Rhode Island was forced to give up its ban on Tuesday.
The ruling came after Massachusetts, Hawaii, New Jersey, Michigan, and Wisconsin had their total bans invalidated or repealed. Bans in cities such as Philadelphia, New Orleans, Tacoma, Baltimore, and Annapolis have faced the same fate.
This is, somewhat surprisingly, the result of the work of a single lawyer with a $10,000 budget. Alan Beck and a few friends were behind most of the cases that sacked the total taser bans across jurisdictions.
“I am overjoyed to overturn the electric arm bans of four states and several cities,” Beck told The Reload on Tuesday. “These rulings open the door to citizens having an effective less than lethal means of self-defense which is something which will save lives.”
Those rulings are also the only ones that represent a systematic dismantling of a series of laws based on the landmark Heller and McDonald rulings. Those rulings established the individual right to keep and bear arms in the specific context of personal ownership of handguns. But, to this point, it’s the ownership of stun guns that’s been recognized across the country as a result.
And that’s no coincidence. It’s the direct result of Supreme Court action. And it provides insight into what the Court will need to do if it wants to ensure any future precedents it sets on Second Amendment issues are followed.
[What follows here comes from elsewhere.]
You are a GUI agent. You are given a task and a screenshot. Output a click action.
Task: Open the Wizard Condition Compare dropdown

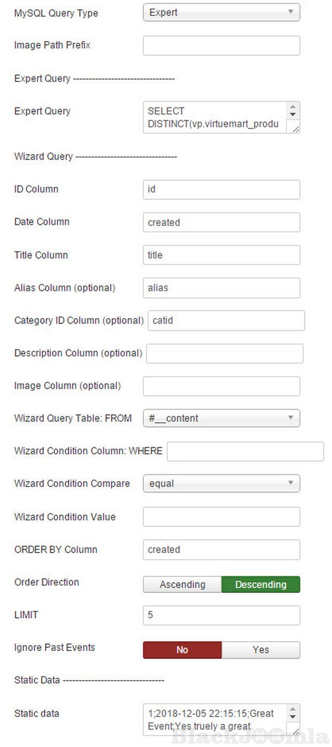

In 2016, the Court unanimously ruled in Caetano that the Massachusetts Supreme Court was out of line when it upheld the state’s stun-gun ban. While the Court didn’t specifically speak to whether the less-than-lethal weapons are Constitutionally protected, it did knock down the argument stun guns weren’t protected because they were not in common use at the time of the founding.
The practical effect of this ruling was to eliminate one of the top defenses of stun-gun bans. That effectively forced the hand of lower court judges, who struck down the prohibitions even if they didn’t particularly like the Heller precedent.
Take Judge Willaim Smith, who just struck down the Rhode Island ban. He found the state’s total ban on stun guns “cannot survive a Second Amendment challenge” even at a lower level of scrutiny.
“The total ban of stun guns […] clearly lacks the required ‘substantial’ fit between the asserted governmental interest and the means chosen to advance those interests, and accordingly, violates the Second Amendment,” Smith wrote in his opinion.
This is despite the fact that in the same ruling, he included footnotes where he argued Heller’s “conclusion is not historically accurate, nor defensible as an example of Constitutional’ originalism.'” He attacked the landmark opinion as an “example of judicial activism or ‘living constitutionalism’ in as much as it reflected public sentiment dressed up in ‘law-office history.'”
Nevertheless, he concluded Heller is “the law of the land and binding on this Court,” and 2016’s Caetano went further in making stun-gun bans exceedingly difficult to uphold.
The Supreme Court is poised to take on a new Second Amendment issue with its upcoming ruling in NYSRPA v. Bruen: gun carry. If it strikes down New York’s restrictive “may-issue” concealed carry permit law, which allows government officials to deny permits to those they subjectively determine don’t have a “good reason” to need one, the Court will need to diligently follow up on that ruling if lower courts attempt to sidestep its intended outcome.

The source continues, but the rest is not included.